Was trums 34 charges dropped
Executive summary
The 34-count New York conviction for falsifying business records against Donald Trump was not universally “dropped”; reporting shows his 34 New York felony convictions remained on the books after a May 30, 2024 verdict and later developments varied by jurisdiction — federal cases were dropped after he won the presidency and a Georgia state racketeering case was dismissed in November 2025 when the new state prosecutor moved to drop it [1] [2] [3]. As of November 26, 2025, news outlets reported the Georgia case — the last pending criminal prosecution linked to 2020 election interference — was dismissed, and multiple counts across all indictments had been either dismissed or resulted in conviction [3] [4].
1. What the “34 charges” line actually refers to
The widely cited figure of “34 counts” refers specifically to the New York state case in which a Manhattan jury in May 2024 found Trump guilty on 34 counts of falsifying business records tied to hush‑money payments; that conviction and its post‑trial process were handled separately from federal and Georgia matters [1] [5].

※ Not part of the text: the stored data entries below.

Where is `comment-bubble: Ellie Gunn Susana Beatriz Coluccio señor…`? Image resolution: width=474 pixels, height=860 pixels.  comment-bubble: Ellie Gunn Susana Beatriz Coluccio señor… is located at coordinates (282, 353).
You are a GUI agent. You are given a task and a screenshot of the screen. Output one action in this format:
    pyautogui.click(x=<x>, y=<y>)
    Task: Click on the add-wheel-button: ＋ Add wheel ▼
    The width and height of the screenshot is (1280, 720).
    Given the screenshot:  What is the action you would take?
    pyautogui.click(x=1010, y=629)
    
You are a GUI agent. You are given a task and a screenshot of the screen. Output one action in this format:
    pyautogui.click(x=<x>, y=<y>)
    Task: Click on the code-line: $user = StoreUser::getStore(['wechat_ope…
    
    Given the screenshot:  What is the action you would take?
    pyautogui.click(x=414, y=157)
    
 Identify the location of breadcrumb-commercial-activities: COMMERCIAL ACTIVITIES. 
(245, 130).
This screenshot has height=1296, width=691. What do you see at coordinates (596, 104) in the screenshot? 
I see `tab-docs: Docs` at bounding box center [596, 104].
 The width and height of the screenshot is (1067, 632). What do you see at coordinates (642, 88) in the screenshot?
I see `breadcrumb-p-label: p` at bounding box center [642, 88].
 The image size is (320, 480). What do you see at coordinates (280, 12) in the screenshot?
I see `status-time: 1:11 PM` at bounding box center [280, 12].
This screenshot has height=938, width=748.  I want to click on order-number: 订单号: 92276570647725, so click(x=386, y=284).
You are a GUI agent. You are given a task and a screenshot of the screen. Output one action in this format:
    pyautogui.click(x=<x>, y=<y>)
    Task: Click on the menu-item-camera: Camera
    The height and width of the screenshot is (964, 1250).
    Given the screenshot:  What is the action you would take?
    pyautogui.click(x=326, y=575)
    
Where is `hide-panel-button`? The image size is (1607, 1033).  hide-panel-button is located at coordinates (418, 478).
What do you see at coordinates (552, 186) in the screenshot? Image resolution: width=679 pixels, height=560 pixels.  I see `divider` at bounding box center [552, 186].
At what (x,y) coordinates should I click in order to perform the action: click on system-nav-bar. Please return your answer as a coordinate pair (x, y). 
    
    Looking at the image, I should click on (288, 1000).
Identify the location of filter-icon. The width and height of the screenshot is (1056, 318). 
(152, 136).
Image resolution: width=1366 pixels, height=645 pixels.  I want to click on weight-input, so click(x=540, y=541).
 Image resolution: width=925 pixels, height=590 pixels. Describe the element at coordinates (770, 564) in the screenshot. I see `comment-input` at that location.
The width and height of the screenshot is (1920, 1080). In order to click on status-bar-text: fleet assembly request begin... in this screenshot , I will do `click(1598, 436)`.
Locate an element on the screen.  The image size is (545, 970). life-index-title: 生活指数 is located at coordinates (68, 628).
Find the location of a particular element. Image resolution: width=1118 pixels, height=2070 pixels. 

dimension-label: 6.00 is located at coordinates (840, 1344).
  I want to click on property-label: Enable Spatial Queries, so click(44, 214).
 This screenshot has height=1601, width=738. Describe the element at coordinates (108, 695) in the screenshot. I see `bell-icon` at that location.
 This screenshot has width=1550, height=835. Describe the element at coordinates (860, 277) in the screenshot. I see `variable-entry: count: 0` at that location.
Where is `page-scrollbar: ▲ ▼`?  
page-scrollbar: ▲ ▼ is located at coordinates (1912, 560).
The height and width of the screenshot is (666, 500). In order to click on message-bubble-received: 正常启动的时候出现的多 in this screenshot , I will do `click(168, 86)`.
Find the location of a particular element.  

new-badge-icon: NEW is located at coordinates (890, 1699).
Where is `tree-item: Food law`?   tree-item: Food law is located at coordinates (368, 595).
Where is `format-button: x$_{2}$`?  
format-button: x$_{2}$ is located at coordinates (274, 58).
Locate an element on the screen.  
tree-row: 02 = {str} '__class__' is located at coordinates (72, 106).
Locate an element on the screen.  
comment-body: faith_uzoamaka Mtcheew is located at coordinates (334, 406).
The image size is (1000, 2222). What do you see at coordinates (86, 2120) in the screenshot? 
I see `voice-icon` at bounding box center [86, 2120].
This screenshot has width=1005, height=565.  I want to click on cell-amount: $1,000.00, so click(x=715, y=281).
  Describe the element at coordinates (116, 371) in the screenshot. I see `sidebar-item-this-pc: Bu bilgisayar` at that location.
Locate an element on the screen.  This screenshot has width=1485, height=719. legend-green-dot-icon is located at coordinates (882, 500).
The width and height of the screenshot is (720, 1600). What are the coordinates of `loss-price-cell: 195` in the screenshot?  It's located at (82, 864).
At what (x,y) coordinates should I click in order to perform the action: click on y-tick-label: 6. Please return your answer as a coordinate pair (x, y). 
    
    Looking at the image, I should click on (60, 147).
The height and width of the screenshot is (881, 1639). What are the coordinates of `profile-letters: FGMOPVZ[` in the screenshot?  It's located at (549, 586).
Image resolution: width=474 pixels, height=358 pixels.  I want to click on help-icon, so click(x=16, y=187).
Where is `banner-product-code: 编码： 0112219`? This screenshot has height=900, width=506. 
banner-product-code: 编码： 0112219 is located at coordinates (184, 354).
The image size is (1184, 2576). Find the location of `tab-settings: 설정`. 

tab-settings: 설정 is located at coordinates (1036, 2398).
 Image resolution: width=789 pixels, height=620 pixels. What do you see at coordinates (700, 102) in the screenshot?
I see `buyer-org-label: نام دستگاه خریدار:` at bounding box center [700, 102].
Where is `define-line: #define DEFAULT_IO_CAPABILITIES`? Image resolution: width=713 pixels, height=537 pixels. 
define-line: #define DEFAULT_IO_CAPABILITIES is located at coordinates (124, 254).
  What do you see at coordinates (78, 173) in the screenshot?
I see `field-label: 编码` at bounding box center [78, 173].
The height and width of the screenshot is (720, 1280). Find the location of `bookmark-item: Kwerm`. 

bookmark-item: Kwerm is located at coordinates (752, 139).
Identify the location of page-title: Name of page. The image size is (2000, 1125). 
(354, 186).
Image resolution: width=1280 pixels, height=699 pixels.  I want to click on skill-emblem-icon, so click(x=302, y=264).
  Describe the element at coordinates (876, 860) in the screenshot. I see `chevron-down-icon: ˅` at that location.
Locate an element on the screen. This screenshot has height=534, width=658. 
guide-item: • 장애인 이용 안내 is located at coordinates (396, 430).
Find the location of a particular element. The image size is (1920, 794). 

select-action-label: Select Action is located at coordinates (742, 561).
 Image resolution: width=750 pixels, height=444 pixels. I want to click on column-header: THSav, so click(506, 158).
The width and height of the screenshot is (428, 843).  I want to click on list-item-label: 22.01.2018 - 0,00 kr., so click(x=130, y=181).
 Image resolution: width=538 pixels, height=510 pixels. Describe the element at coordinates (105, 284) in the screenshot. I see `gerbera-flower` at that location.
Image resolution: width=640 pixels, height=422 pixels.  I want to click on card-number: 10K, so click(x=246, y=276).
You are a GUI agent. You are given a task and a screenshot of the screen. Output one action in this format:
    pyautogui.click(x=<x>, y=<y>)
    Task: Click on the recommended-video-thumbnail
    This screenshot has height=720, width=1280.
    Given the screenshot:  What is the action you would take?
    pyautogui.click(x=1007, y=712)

2. Why people say the charges were “dropped” — different cases, different outcomes
Confusion stems from multiple, overlapping prosecutions across jurisdictions. Special Counsel Jack Smith’s federal election‑interference and classified‑documents cases were dropped after Trump’s 2024 election victory, reflecting Justice Department policy and legal constraints on prosecuting a sitting president; separate state matters evolved differently, with the Georgia racketeering case ultimately dismissed in late November 2025 after a state prosecutor moved to drop the charges [2] [3].
3. The Georgia case: the “final” criminal prosecution ended in November 2025
Major outlets reported that Fulton County’s election‑interference prosecution — involving Trump and 18 co‑defendants — was ended when state prosecutor Pete Skandalakis moved to dismiss and Judge Scott McAfee granted the dismissal on November 26, 2025. Reporting frames that dismissal as closing the last criminal case connected to the 2020 election challenges [3] [6].
4. The New York conviction and what happened afterward
Coverage notes Trump was convicted on 34 counts in New York in May 2024; sentencing and post‑trial motions continued to unfold. Some reporting indicates an “unconditional discharge” of sentence and ongoing appeals and motions, but available sources differ in how they describe the practical effects and timelines for that state conviction after his reelection [1] [5] [4]. Available sources do not provide a single, uncontested statement that those 34 counts were simply “dropped” en masse as a result of the election.
5. Numbers across all indictments: convictions, dismissals, and dropped counts
Aggregated trackers reported that across Trump’s four indictments he faced up to 88 counts, with reporting by November 26, 2025 saying 34 counts resulted in conviction and about 52 counts were dismissed across the various cases [4]. That tally shows a mix of convictions and dismissals across distinct prosecutions — not a single blanket dropping of all 34 New York convictions [4].
6. Why reporting and public claims have diverged
Some social and political messaging has presented the post‑election legal landscape as wholesale dismissal of Trump’s charges; fact checks and detailed reporting show a more complex picture: federal prosecutors dropped cases constrained by DOJ policy toward sitting presidents, a Georgia state prosecutor later moved to dismiss that separate state racketeering case, and the New York conviction proceeded through various post‑trial stages and appeals [2] [7] [3].
7. Takeaway and limitations of current reporting
The concise, verifiable points in current sources: Trump was convicted on 34 counts in New York (May 30, 2024); federal cases pursued by Special Counsel Jack Smith were dropped after Trump’s 2024 victory; the Georgia racketeering case was dismissed in November 2025 when the state prosecutor moved to drop the charges [1] [2] [3]. Available sources do not present a single authoritative document saying the New York 34 counts were “dropped” across the board — instead they show varied outcomes across jurisdictions and ongoing appeals and legal maneuvers [7] [4].
Sources cited: New York Times, The Guardian, PBS, CNBC, Ballotpedia, International Bar Association, Wikipedia, and Radio Free Asia coverage as summarized above [1] [2] [3] [8] [6] [4] [7].